Descripción de la tarea:
Indique si cada afirmación concuerda con el texto, respondiendo sí o no y citando literalmente las palabras del texto que lo determinan: 1. Todas las religiones del mundo incluyen la idea de sacrificios. 2. El sacrificio de Cristo tiene como fin que se sigan ofreciendo sacrificios. 3. Los primeros cristianos entendieron la muerte de Jesús como una muerte vicaria.

“Pero Cristo, habiendo ofrecido una vez para siempre un solo sacrificio por los pecados, se ha sentado a la diestra de Dios” (Hebreos 10:12)
Hermanas y hermanos: La palabra sacrificio proviene de las religiones, pero se ha instalado muy fuertemente en nuestro lenguaje y en la vida diaria. A todo el mundo se le piden sacrificios. ¿Y qué pasa si les digo que eso está mal, y que no es necesario ningún sacrificio?
Todas las religiones del mundo incluyen la idea de sacrificios. El ser humano quiere ir más allá de los límites de la vida, conseguir favores especiales, hacer méritos, trascender. Quiere perpetuarse en el tiempo, vencer a la muerte y también mostrar su agradecimiento. ¿Cómo lograr todo ello? Dando algo de sí mismo, renunciando a algo, representando una entrega.
Pero la cosa no se limita a las religiones. La vida cotidiana está llena de situaciones y actos que solemos calificar de sacrificios. Y ahí está la obra de Jesucristo por nosotros, su vida, muerte y resurrección; y también se habla de sacrificio. Como dice la carta a los Hebreos: Cristo ofreció una vez para siempre un solo sacrificio por los pecados.
Pero lo más curioso y singular de ese hecho de Cristo es que contiene una rotunda inversión del concepto de sacrificio. El sacrificio de Cristo es para que no haya nunca más sacrificios. Cuando hablamos del sacrificio de Cristo, solemos pensar en su muerte. Esa fue el resultado de un montón de tensiones y conflictos. Conflictos entre la gente del campo y la de la ciudad; entre todo un movimiento que quería renovar la antigua fe y los que dominaban en la sociedad; entre una exigencia de honestidad y una mafia corrupta que manejaba la religión y la política; entre el anuncio del reinado exclusivo de Dios y los que defendían sus intereses; entre el perdón gratuito de Dios a todo pecador arrepentido y el negoción que se hacía con el perdón en el templo.
Y entonces lo crucifican a Jesús. Esa muerte de Jesús confirma la antigua opinión de que no hay relación alguna entre “buen comportamiento” y “suerte”. También el justo puede sufrir, y también el que sufre puede ser justo. Cuando los primeros cristianos comprendieron eso, comenzaron a hablar de la muerte de Jesús como del sufrimiento del justo. Entendieron la muerte de Jesús como muerte vicaria, como un sufrimiento en lugar de otros, un sacrificio a favor de otros y que crea las bases para una nueva comunión entre las personas y con Dios. Por eso afirmaban que Jesús murió por nosotros: el justo por los injustos, el perfecto por los pecadores, el honesto por los peleados, el puro por los mediocres y flojos.

Información proporcionada:

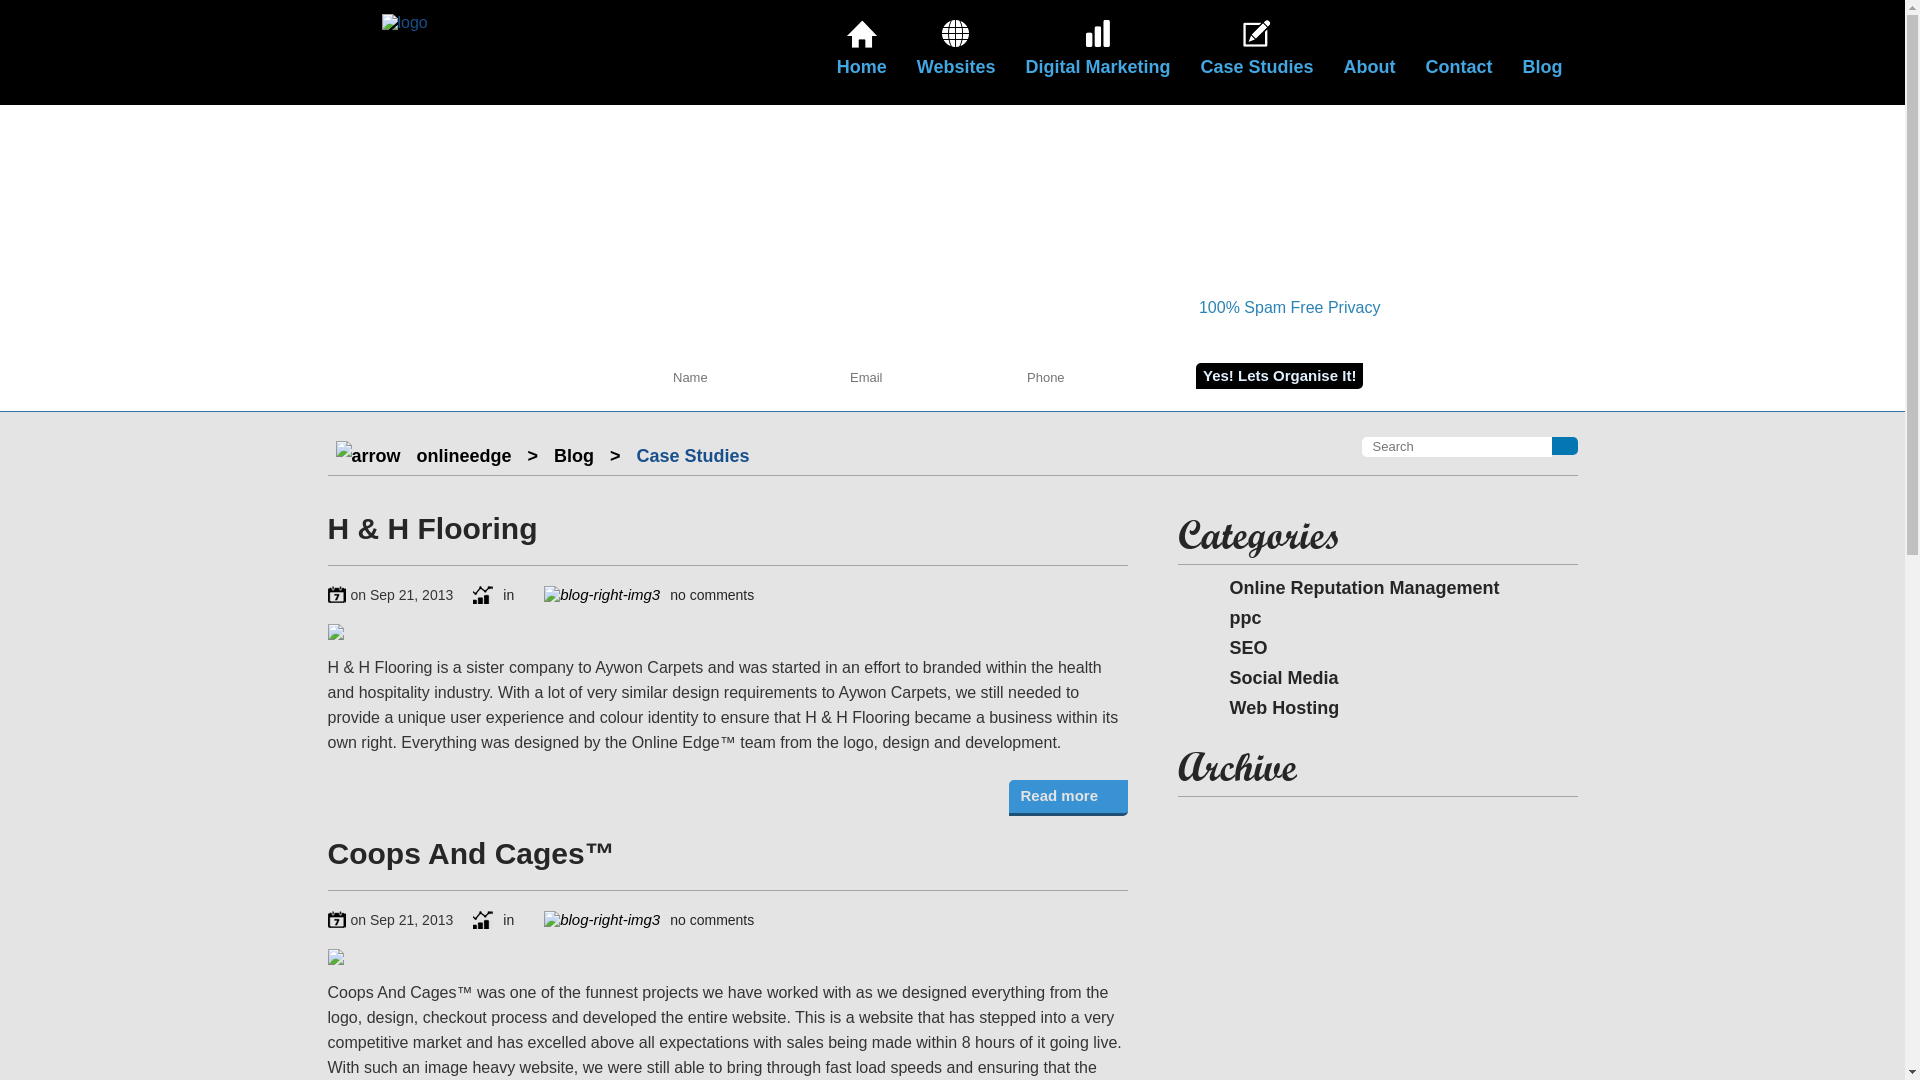  I want to click on 'Home', so click(862, 51).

Resultado de la tarea:
1. Sí: «Todas las religiones del mundo incluyen la idea de sacrificios.»
2. No: «El sacrificio de Cristo es para que no haya nunca más sacrificios.»
3. Sí: «Entendieron la muerte de Jesús como muerte vicaria»